---------- INFORMATION GIVEN ----------

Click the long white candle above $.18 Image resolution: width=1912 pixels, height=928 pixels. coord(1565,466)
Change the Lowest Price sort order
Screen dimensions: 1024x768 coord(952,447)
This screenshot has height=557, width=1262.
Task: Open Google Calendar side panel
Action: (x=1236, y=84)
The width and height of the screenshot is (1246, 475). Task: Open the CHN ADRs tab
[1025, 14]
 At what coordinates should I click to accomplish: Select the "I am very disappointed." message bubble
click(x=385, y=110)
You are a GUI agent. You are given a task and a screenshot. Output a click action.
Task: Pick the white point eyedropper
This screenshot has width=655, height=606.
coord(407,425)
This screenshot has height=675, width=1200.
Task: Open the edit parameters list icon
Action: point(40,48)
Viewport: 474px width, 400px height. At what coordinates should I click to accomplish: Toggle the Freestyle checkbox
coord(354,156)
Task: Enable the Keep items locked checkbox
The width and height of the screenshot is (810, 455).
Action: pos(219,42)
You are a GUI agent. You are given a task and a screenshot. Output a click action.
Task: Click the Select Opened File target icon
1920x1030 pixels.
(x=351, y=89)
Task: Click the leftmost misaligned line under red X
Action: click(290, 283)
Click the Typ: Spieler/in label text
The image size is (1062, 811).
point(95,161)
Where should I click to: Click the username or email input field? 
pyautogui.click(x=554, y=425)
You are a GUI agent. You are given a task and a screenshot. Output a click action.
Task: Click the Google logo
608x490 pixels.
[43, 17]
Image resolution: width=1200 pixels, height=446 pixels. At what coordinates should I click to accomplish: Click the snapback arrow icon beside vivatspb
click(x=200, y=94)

----------

* **WORK INSTRUCTION**:
Send back exactly the lines from the line with "608x490 pixels." through the end of the records.

* **YOUR SOLUTION**:
608x490 pixels.
[43, 17]
Image resolution: width=1200 pixels, height=446 pixels. At what coordinates should I click to accomplish: Click the snapback arrow icon beside vivatspb
click(x=200, y=94)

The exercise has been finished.